The 2012-2014 expedition resulted in a 3D model of the seafloor with photos of the wreckage. Researchers also added metal-rich locations to the map data. The new data went into the geoinformation system (GIS) database, which includes all known geographic data for the region since 1900.
Researchers found two sites that are separated by 328 feet (100 meters), which means either the ship broke into two sections after smashing into the rock coast, or there were two ships that simultaneously met their doom.
"The evidence shows this is the largest ancient shipwreck ever discovered," Brendan Foley, a marine archaeologist from WHOI, said in a previous statement. "It's the Titanic of the ancient world."
The expedition thus far has yielded a range of artifacts. "The shipwreck of Antikythera offers a glimpse into the diversity of its cargo," Aggeliki Simosi, the director of the Hellenic Ephorate of Underwater Antiquities,said in a statement. She added that the ship's discovery confirmed the existence of a luxury-goods trade route along eastern Mediterranean countries. "The ship that sank at Antikythera was not merely a cargo ship. It was essentially a floating museum," she said.

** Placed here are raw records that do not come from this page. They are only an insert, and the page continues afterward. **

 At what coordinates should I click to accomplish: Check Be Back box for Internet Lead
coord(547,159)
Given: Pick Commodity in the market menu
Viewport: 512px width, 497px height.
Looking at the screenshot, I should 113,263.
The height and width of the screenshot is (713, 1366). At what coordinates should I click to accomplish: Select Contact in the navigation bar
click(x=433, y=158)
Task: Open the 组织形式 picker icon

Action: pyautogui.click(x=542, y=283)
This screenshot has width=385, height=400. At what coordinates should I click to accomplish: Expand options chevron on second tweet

The Antikythera shipwreck was discovered by a couple of sponge fishermen from the Greek island Symi over a century ago off the coast of Antikythera, a small Greek island with a population of 45. The dive of the fishermen revealed pieces from the wreck — he brought to the surface an arm from a bronze statue that had settled between 138 and 164 feet (42 and 50 m) below the surface.
With assistance from the Greek Education Ministry and Royal Hellenic Navy, the sponge divers recovered various statues, including those of Ulysses, Diomedes and his horses, Ermes, Apollo, and many others. Upon analyzing the artifacts once they were in the museum, then-Minister of Education Spyridon Stais discovered what is now known as the Antikythera mechanism, which is thought to be the world's oldest known computer.
In 1953, Captain Jacques Cousteau, the famed French naval officer and underwater explorer, along with Massachusetts Institute of Technology engineering professor Harold "Doc" Edgerton, sailed to Antikythera and discovered another shipwreck marked by a lead anchor and amphoras (two-handled vessels for holding a liquid like wine or oil) sticking out of the sand.
Cousteau returned to Antikythera in 1976 for a television series about the history and attractions of Greece. Over the course of 27 days, Cousteau and his team recovered hundreds of objects, including ceramic vessels, parts of marble statues, bronze statuettes, bronze coins, gold jewelry, gemstones, glassware and human skeletal remains.